The torque about the midpoint of the dipole from the positive charge is given by
$$ \mathbf \tau_+ = \mathbf r_+ \times \mathbf F_+ $$
where
$$ \mathbf F_+ = q\mathbf r_+ \times \mathbf E_+(\mathbf r+) $$
Similarly for the negative charge contribution
$$ \mathbf \tau_- = \mathbf r_- \times \mathbf F_- $$
where
$$ \mathbf F_- = -q\mathbf r_- \times \mathbf E_-(\mathbf r-) $$
Note that
$$ \mathbf r_- = -\mathbf r_+ $$
We can now write the total torque as
$$ \mathbf \tau_{tot} = \mathbf \tau_- + \mathbf \tau_+ =q\mathbf r_+ \times (\mathbf E(\mathbf r_+)+\mathbf E(\mathbf r_-))$$
It is clear that in taking the limit as the charge separation d goes to zero, the sum of electric fields will only contain terms of even order in d.
Noting that $$ \mathbf |r_+| = \frac{d}{2} $$
and defining in the usual way $$ \mathbf p = q\mathbf d = q(\mathbf r_+ - \mathbf r_- ) $$
We can write that $$ \tau_{tot} = \mathbf p \times \mathbf E(0) + \ second \ order \ in \ d $$
As we take the limit in which d goes to zero and the product qd is constant, the second order term vanishes.
Thus, for an ideal (point) dipole in a non-uniform electric field, the torque is given by the same formula as that of a uniform field.
Note that it is not correct to start with the expression for a force on an ideal/point dipole in a non-uniform field and then calculate torque from this force. To derive this expression one ends up first taking the limit of a point dipole (on which there is zero force in a uniform field) and then one finds a torque of zero, which is incorrect. One must start with the case of a finite dipole, calculate torque and only then pass to the limit.

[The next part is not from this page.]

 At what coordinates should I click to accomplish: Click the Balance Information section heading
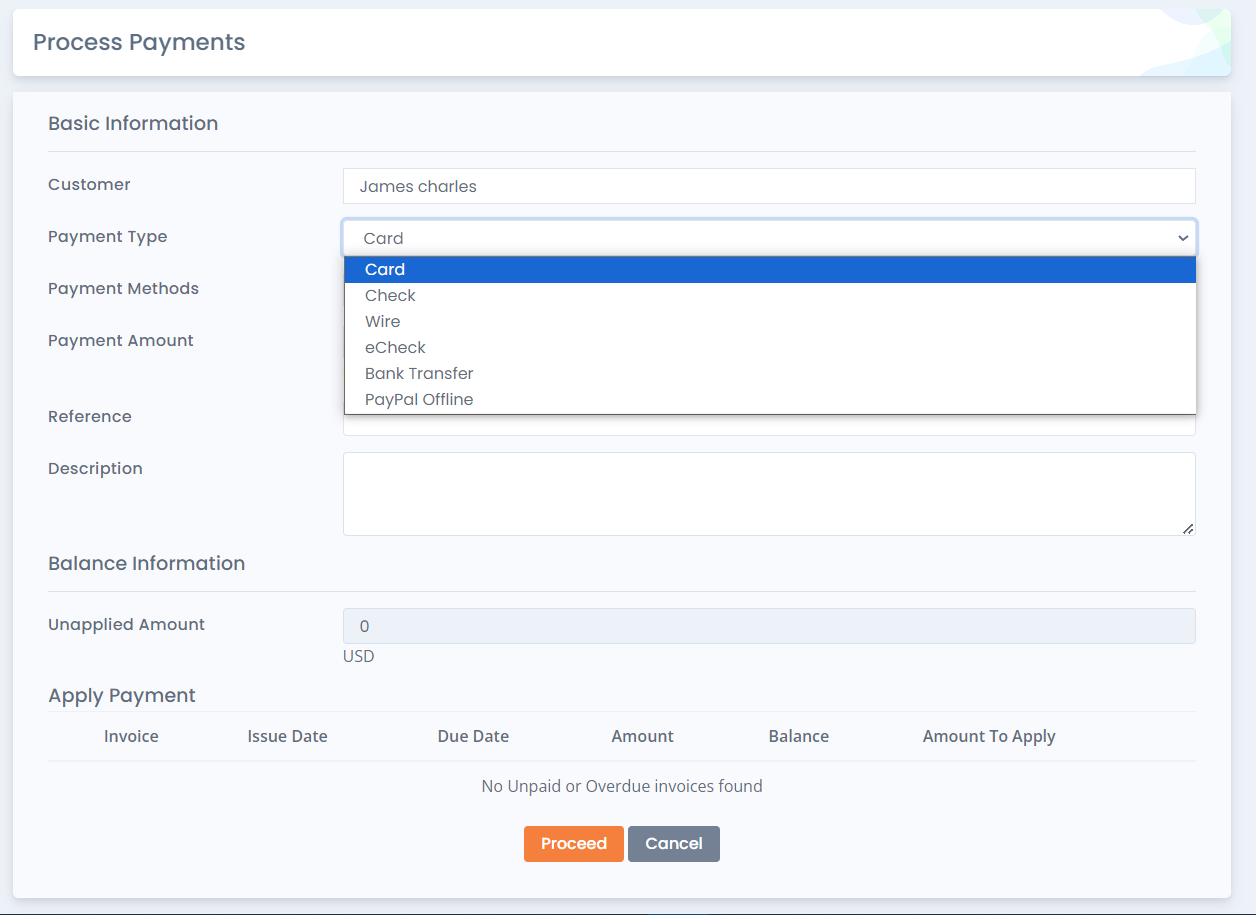pos(146,563)
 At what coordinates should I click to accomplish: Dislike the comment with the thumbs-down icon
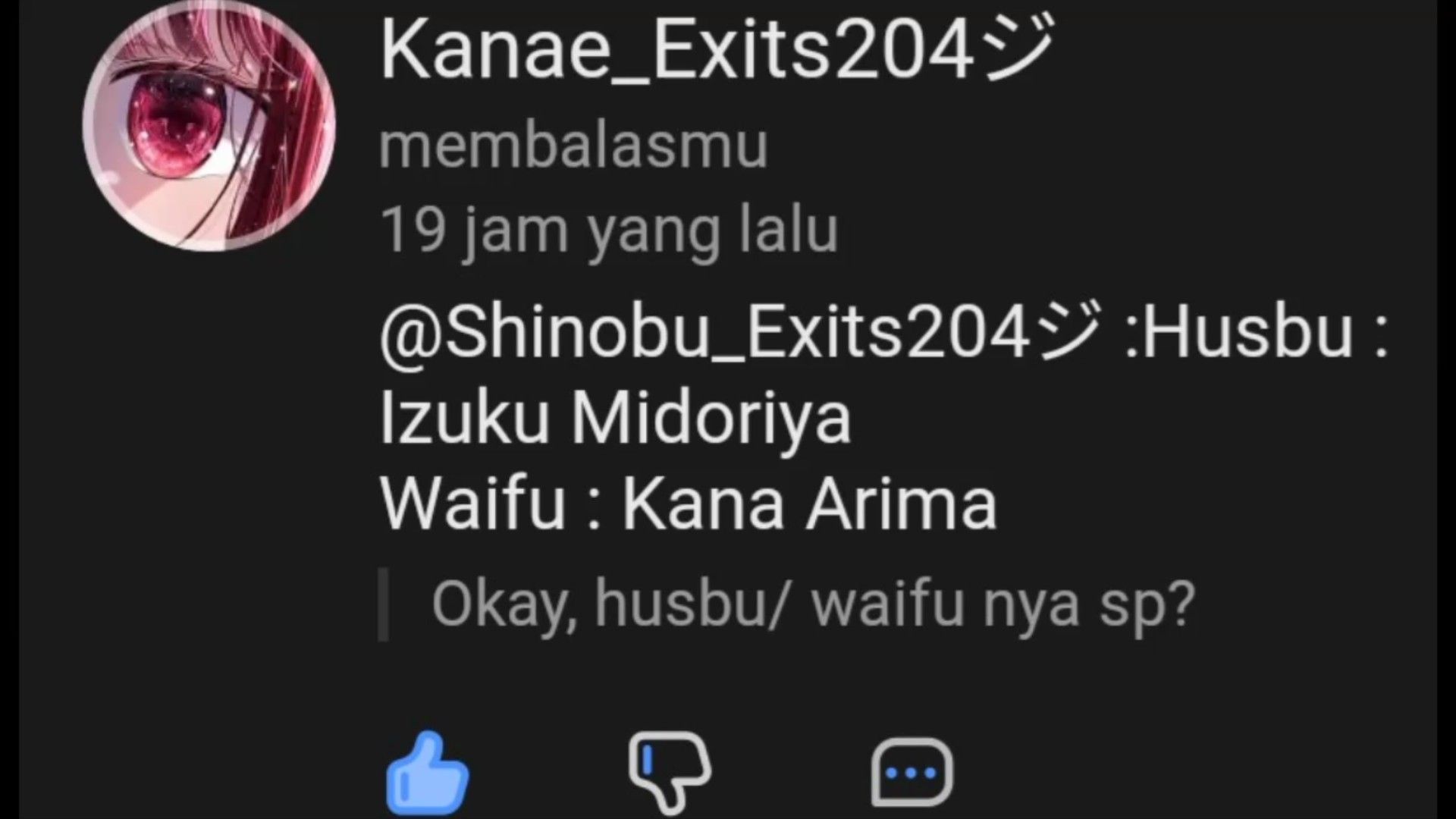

When p and E are parallel and anti-parallel, the torque is zero, so yes zero is possible. But the case in which p and E are anti-parallel is one of an unstable equilibrium, and a small angular perturbation will cause the dipole to experience a torque which attempts to align the dipole with the electric field.
Best Answer
If the angle between the field and the dipole moment vector is maintained at $180^0$,the field cannot align the dipole. The field has to exert a torque on the dipole to rotate it and align it along the field direction. Torque can be exerted only if the field can exert a force. But in the position mentioned the field exerts no force on the dipole. But if the dipole is slightly displaced from its unstable equilibrium position, then the field aligns the dipole along the field direction.